I got this strange behavior where resolved alerts are sent alongside with firing ones. So i have this rule kube_pod_container_status_ready{namespace="default"} == 0. What happens: when pod is down alert is sent and everything is fine, then pod is up and it is resolved. But if pod will fail again in a short period an gets recreated by deploy with different name then the alert will be fired mentioning previous pod and new one.

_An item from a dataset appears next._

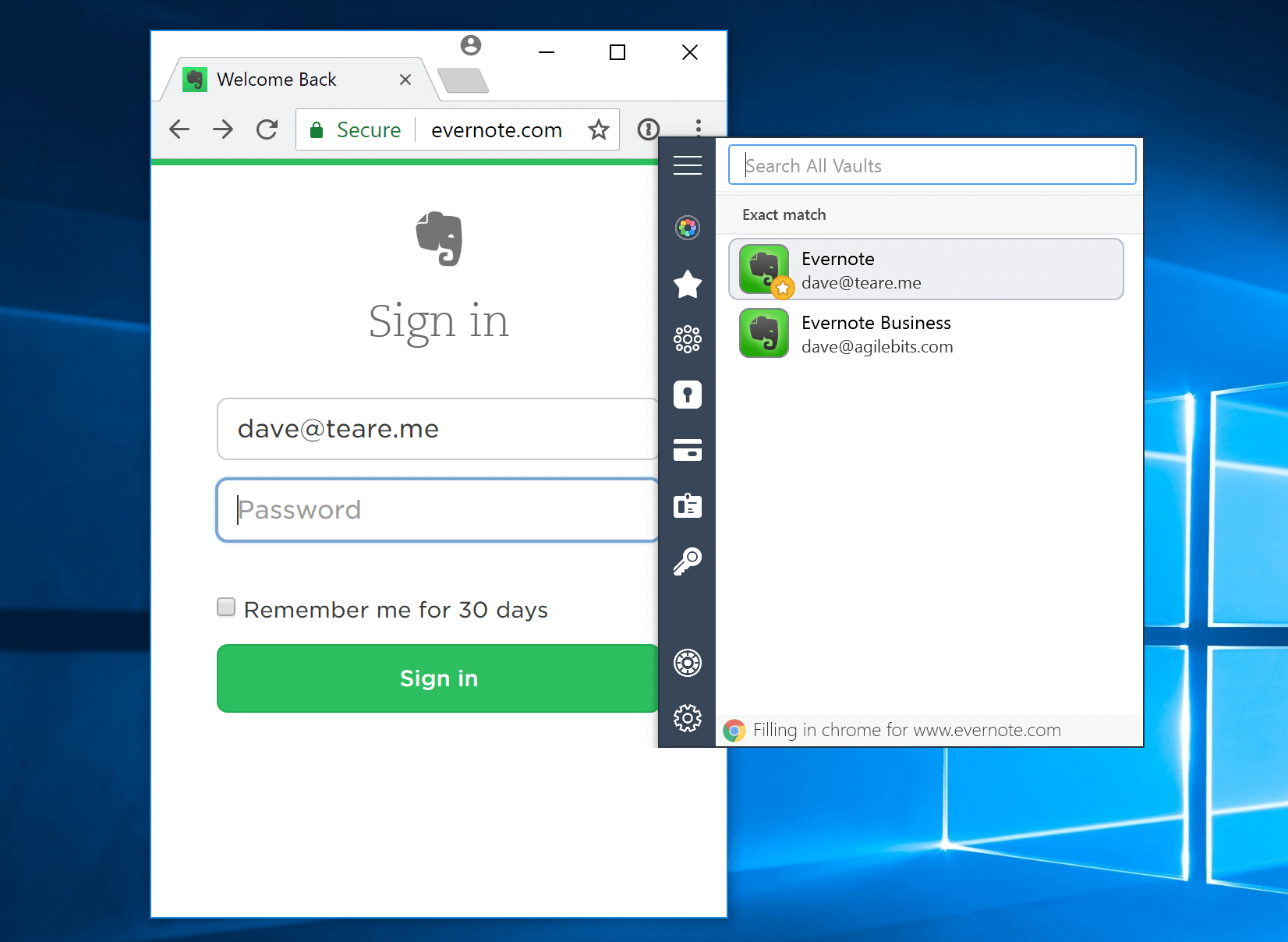The image size is (1288, 942).
Task: Open the 1Password hamburger menu
Action: click(x=687, y=165)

I also noticed that if you wait about 20 minutes after alert is resolved and kill a pod again there is only one pod in the alert.
This is expected:
fist alert 12:24
Container ubuntu in pod test-ubuntu-5579c5f49c-rsb8v is not ready for 30 seconds.
Prometheus Alert (Firing)
summary Container is not ready for too long.
alertname KubeContainerNotReady
container ubuntu
endpoint http
instance
10.233.74.200:8080job kube-state-metrics
pod test-ubuntu-5579c5f49c-rsb8v
prometheus prometheus/prometheus-kube-prometheus-prometheus
service prometheus-kube-state-metrics
severity warning
uid 85f61574-2559-4f1a-8a14-f08ee4e34b8a
second alert 12:27
Container ubuntu in pod test-ubuntu-5579c5f49c-rsb8v is not ready for 30 seconds.

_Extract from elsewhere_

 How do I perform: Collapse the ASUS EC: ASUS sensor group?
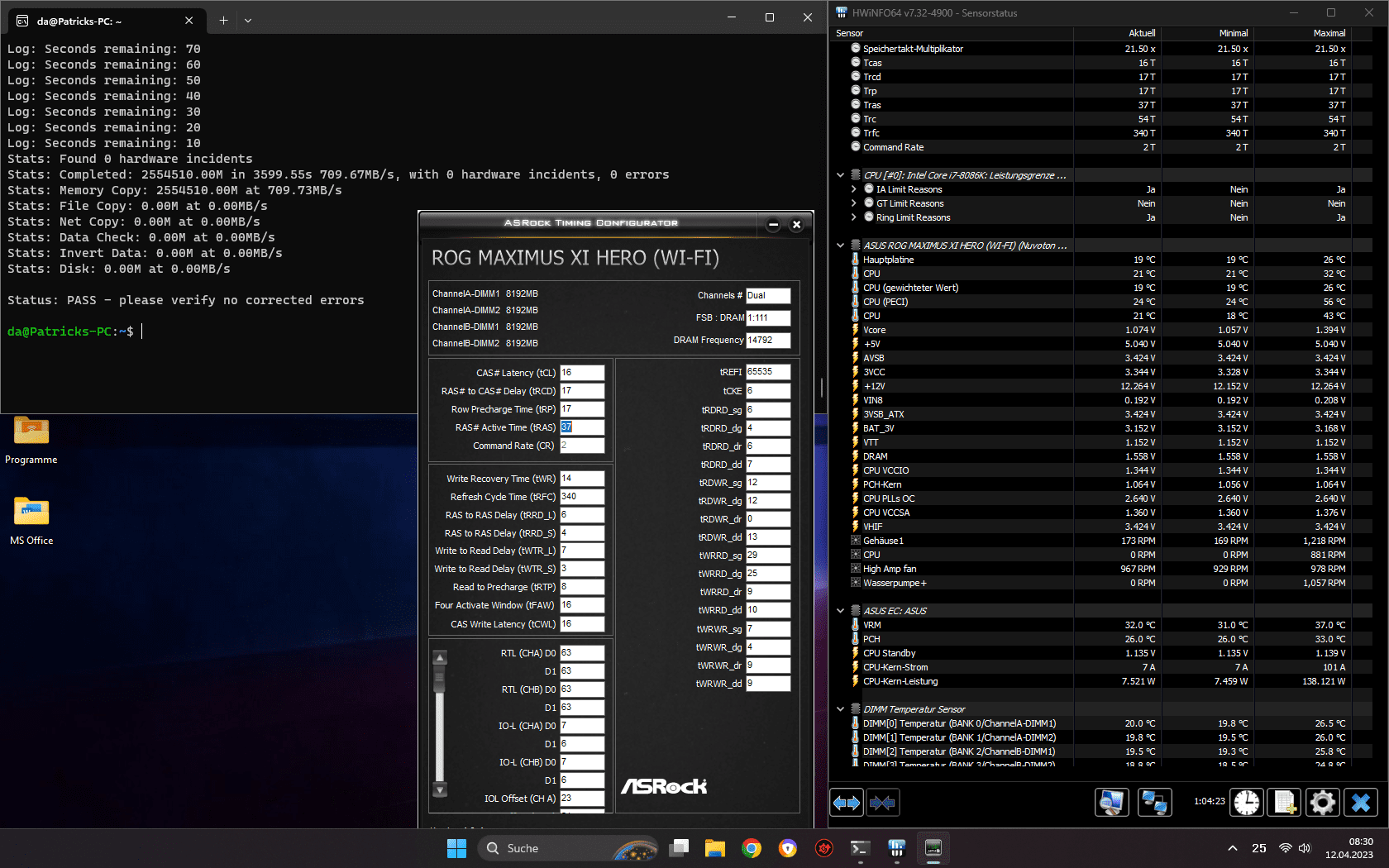click(841, 611)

Prometheus Alert (Resolved)
summary Container is not ready for too long.
alertname KubeContainerNotReady
container ubuntu
endpoint http
instance
10.233.74.200:8080job kube-state-metrics
pod test-ubuntu-5579c5f49c-rsb8v
prometheus prometheus/prometheus-kube-prometheus-prometheus
service prometheus-kube-state-metrics
severity warning
uid 85f61574-2559-4f1a-8a14-f08ee4e34b8a
Then I kill the pod and this happens (its a single alert):
third alert: 12:32
Container ubuntu in pod test-ubuntu-5579c5f49c-rsb8v is not ready for 30 seconds. 12:32
Prometheus Alert (Firing)
summary Container is not ready for too long.
alertname KubeContainerNotReady
container ubuntu
endpoint http
instance
10.233.74.200:8080job kube-state-metrics
pod test-ubuntu-5579c5f49c-rsb8v
prometheus prometheus/prometheus-kube-prometheus-prometheus
service prometheus-kube-state-metrics
severity warning
uid 85f61574-2559-4f1a-8a14-f08ee4e34b8a
Container ubuntu in pod test-ubuntu-5579c5f49c-sjlrk is not ready for 30 seconds.
summary Container is not ready for too long.
alertname KubeContainerNotReady
container ubuntu
endpoint http
instance
10.233.74.200:8080job kube-state-metrics
pod test-ubuntu-5579c5f49c-sjlrk
prometheus prometheus/prometheus-kube-prometheus-prometheus
service prometheus-kube-state-metrics
severity warning
uid aba2b39c-a4b1-4d02-a532-4ca39ef8c0da
Now, I know I can just group them by pod or some other labels or even turn off grouping, but I want to figure out what exactly happens here. Also i cant figure out what will happen to alert that has no label by which i am grouping. For example if i group by podname how will alerts without pod be treated.